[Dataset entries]

================================

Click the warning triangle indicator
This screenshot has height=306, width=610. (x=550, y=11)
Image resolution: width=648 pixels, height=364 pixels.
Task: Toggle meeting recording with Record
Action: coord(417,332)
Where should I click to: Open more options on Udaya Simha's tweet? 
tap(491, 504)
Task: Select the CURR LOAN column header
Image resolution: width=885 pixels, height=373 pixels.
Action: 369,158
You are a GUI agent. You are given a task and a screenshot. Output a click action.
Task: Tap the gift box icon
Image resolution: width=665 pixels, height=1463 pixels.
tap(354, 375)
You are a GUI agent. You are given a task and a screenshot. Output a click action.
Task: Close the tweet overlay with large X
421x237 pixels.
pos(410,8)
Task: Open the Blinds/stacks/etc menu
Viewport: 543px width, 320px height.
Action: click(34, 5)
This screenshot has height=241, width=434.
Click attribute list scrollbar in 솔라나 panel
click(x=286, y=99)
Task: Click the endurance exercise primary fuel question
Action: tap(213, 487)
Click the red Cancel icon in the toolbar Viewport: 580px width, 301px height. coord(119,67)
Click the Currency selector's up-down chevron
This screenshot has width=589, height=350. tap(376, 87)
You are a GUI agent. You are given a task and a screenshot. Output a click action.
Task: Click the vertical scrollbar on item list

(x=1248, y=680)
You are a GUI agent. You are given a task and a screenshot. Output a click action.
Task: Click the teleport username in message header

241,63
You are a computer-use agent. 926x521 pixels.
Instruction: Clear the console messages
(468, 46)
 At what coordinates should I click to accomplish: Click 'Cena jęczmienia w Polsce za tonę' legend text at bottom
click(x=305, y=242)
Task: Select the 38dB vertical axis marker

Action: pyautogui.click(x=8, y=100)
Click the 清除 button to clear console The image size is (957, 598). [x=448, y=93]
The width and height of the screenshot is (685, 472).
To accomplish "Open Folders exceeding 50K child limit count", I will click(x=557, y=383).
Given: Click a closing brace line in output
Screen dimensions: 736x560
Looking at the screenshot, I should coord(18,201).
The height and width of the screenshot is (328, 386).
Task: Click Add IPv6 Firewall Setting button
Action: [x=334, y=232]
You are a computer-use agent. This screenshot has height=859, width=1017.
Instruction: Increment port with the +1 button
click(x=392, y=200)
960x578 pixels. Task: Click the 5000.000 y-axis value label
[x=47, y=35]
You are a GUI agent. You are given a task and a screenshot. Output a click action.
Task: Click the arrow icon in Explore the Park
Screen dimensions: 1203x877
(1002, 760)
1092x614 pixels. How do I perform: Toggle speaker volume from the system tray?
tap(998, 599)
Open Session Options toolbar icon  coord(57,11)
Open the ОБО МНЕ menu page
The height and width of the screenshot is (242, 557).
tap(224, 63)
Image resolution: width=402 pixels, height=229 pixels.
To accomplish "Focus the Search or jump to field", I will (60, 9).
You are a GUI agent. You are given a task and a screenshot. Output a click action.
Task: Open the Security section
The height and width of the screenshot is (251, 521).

================================

TASK DIRECTIONS: Before answering, count every line of the records that contains "menu"; the answer is that number and nothing more.

RESPONSE: 2